▸ **Exercise prompt**
Quote exactly the lines from the start of the entries to the one with "You are a GUI", both ends included.

(Stored items)
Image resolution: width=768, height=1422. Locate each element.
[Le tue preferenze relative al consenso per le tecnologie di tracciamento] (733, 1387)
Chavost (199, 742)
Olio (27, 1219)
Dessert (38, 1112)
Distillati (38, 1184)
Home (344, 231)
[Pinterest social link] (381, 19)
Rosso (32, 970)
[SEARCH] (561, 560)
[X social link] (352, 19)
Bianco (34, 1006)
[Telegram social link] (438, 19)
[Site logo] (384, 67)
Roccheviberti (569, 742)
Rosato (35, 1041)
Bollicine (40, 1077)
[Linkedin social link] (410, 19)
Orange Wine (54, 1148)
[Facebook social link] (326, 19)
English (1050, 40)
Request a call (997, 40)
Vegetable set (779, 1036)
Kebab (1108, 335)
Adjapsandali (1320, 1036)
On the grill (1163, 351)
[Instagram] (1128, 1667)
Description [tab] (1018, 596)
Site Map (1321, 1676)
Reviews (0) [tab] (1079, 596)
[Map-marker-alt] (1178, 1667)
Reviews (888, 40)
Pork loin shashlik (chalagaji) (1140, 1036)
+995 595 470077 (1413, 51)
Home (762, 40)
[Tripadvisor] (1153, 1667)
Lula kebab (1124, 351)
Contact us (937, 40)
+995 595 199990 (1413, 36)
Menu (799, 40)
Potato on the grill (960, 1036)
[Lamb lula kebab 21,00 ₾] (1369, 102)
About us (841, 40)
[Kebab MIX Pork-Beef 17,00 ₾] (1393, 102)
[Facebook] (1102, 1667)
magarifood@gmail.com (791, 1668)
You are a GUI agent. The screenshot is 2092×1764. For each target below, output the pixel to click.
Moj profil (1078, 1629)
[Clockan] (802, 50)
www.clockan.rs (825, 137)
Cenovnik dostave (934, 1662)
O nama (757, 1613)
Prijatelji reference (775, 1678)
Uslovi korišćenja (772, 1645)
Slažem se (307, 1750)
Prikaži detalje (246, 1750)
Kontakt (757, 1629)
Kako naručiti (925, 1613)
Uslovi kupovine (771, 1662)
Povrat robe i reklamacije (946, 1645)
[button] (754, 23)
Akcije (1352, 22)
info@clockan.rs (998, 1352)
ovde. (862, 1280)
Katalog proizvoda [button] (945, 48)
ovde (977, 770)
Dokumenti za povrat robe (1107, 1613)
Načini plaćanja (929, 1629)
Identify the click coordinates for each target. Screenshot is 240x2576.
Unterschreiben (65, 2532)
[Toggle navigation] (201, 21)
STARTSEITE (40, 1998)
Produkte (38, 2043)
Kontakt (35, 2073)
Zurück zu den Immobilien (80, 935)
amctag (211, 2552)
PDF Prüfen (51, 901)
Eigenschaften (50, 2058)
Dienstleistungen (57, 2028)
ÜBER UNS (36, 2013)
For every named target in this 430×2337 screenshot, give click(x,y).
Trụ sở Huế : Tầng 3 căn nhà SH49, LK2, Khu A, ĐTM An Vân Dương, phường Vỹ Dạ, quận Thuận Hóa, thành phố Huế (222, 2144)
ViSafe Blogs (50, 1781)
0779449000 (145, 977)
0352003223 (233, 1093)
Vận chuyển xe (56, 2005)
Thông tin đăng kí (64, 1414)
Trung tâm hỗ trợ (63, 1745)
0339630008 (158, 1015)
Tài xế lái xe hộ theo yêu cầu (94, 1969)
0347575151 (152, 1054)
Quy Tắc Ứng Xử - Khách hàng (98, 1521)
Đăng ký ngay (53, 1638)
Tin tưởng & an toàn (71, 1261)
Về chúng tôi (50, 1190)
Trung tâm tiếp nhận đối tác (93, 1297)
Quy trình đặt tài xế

▸ **Response below**
Image resolution: width=768, height=1422. Locate each element.
[Le tue preferenze relative al consenso per le tecnologie di tracciamento] (733, 1387)
Chavost (199, 742)
Olio (27, 1219)
Dessert (38, 1112)
Distillati (38, 1184)
Home (344, 231)
[Pinterest social link] (381, 19)
Rosso (32, 970)
[SEARCH] (561, 560)
[X social link] (352, 19)
Bianco (34, 1006)
[Telegram social link] (438, 19)
[Site logo] (384, 67)
Roccheviberti (569, 742)
Rosato (35, 1041)
Bollicine (40, 1077)
[Linkedin social link] (410, 19)
Orange Wine (54, 1148)
[Facebook social link] (326, 19)
English (1050, 40)
Request a call (997, 40)
Vegetable set (779, 1036)
Kebab (1108, 335)
Adjapsandali (1320, 1036)
On the grill (1163, 351)
[Instagram] (1128, 1667)
Description [tab] (1018, 596)
Site Map (1321, 1676)
Reviews (0) [tab] (1079, 596)
[Map-marker-alt] (1178, 1667)
Reviews (888, 40)
Pork loin shashlik (chalagaji) (1140, 1036)
+995 595 470077 (1413, 51)
Home (762, 40)
[Tripadvisor] (1153, 1667)
Lula kebab (1124, 351)
Contact us (937, 40)
+995 595 199990 (1413, 36)
Menu (799, 40)
Potato on the grill (960, 1036)
[Lamb lula kebab 21,00 ₾] (1369, 102)
About us (841, 40)
[Kebab MIX Pork-Beef 17,00 ₾] (1393, 102)
[Facebook] (1102, 1667)
magarifood@gmail.com (791, 1668)
You are a GUI agent. The screenshot is 2092×1764. For each target below, output the pixel to click.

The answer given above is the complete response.